I love romances as much as the next person (perhaps even a little more ... I’m a total sap), but I’m decidedly unenthused about the most popular romance in theaters right now. As a disabled person, I really can’t stand "Me Before You." In my opinion, and in the opinion of much of the disabled community, the film spreads some really harmful misconceptions about life with a disability. In an effort to undo some of the damage caused by this film, I’m here to bust some common myths about disability. (Spoiler warning for "Me Before You," by the way!)
Myth 1: Having a disability means you can’t have fulfilling, meaningful relationships.
I assure you that this is not the case. I’m lucky to be surrounded by wonderful friends and family who support me in all areas of my life – health related or not. My experiences with my loved ones are not marked by pity and discomfort, but by lots of love and dumb jokes. I have a friend who has woken up at 7 a.m. on a Saturday to come to the hospital with me while I got IV fluids on multiple occasions. I take my mobility scooter to go out for ice cream with my friends, and no one bats an eye. My friends fill my life with joy and laughter, and I hope they can say the same about me. Having a disability doesn’t prevent me from loving people and being loved in return. (Yes, this rule applies to romantic relationships too. I took my mobility scooter to a first date and left with a phone number. Dating is still possible!)
Myth 2: Having a disability means you’re bound to be a poor friend/romantic partner
"Me Before You" seems to imply that Will’s choice to end his life is courageous and loving, that leaving Louisa is what’s best for her. Will is freeing her from the burden of being involved with a person in a wheelchair and allowing her to find someone who will be able to provide what he cannot. I feel like the issue with this argument is pretty obvious: disabled people aren’t a burden, and to suggest so is kind of awful. When we fall in love, romantically or platonically, we fall in love with the whole person. Sometimes disability is part of that package, and it doesn’t make that person an encumbrance. If someone feels that it does, it probably wasn’t love in the first place.

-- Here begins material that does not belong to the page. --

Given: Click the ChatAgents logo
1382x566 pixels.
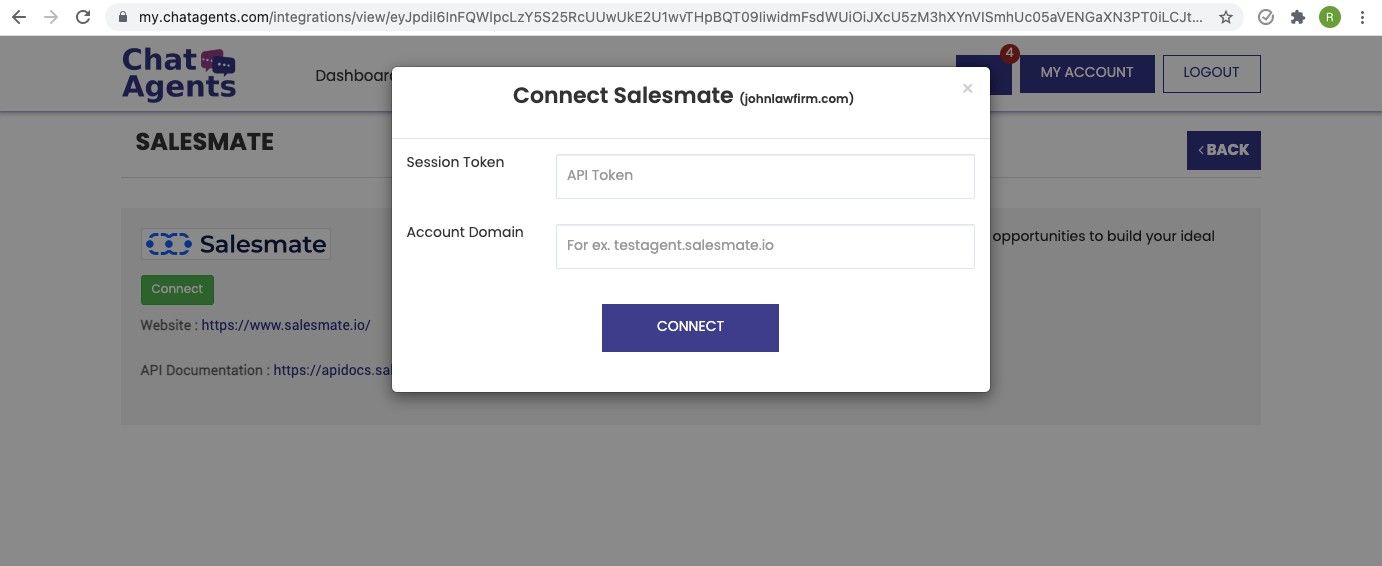Looking at the screenshot, I should click(x=180, y=74).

Myth 3: Having a disability means a life of misery and tragedy
My life is not a tragedy. I’m extremely blessed; I have a fantastic family, great friends, and the opportunity for an education. The vast majority of the time, I’m really happy. I’m not saying I’m never sad, but when I am, it’s usually not related to my disability — maybe I got in a fight with my mom or embarrassed myself in public or missed mac and cheese day at the dining hall. Sure, I sometimes do get down about being sick or feeling limited, but that’s doesn’t color my view of my entire life. Would I gladly accept a cure to my illness? Absolutely! I’d be thrilled! But do I spend my days actively yearning for one? Not at all.
Myth 4: You’re not the same person after you become disabled
Throughout the film, Will talks about wanting to be his “old self,” as if the person he is after his accident isn’t the person he was before. In some ways, this message isn’t entirely untrue. Since I’ve gotten sick, I’ve become much more invested in activism. I’ve paid more attention to less physically demanding hobbies, like writing. I’m better at managing my time and laughing when things go wrong. So yeah, having a disability has changed me in some (pretty positive) ways. But I’m still me. Just because I have significantly limited energy and can't walk long distances doesn’t mean I’m not the person I was before. I’m still quirky and goofy. I still love animals, superheroes, and theatre. I still haven’t mastered the art of keeping my mouth shut when I need to. I’m still me. People change and evolve throughout their lives, but I didn’t lose myself after I got sick.
Myth 5: Assisted suicide is definitely the answer to feeling unable to cope with a disability
While everything I’ve said above is true of my life, I can’t speak for every disabled person on the planet. I’m sure that some people do feel really depressed and hopeless about the prospect of life with a disability. However, we should approach that issue the way we always do: by treating the source of those feelings rather than acting on them. I’m going to try not to get up on my disability rights soapbox here, but maybe someone is miserable because they don’t have access to the necessary medication or assistive technology. Maybe they can’t get a job because of employment discrimination. Maybe they’re just frightened and sad and confused. Whether it’s a mobility aid or mental health counseling, there are plenty of ways to cope with a disability that don’t end in suicide.
Hollywood has been selling us this narrative about disability for decades, and they're selling us a lie. Contrary to what "Me Before You" would have you believe, life with a disability can still be fulfilling and joyful. The hashtag #LiveBoldly has been circulating in an effort to promote the film, but I don't think the film fully understands what that means. It's not bold to buy into the same old tired tropes of the miserable, embittered wheelchair user or to suggest that disabled lives aren't worth living. Challenging the common stereotypes and misconceptions about disability, however, is.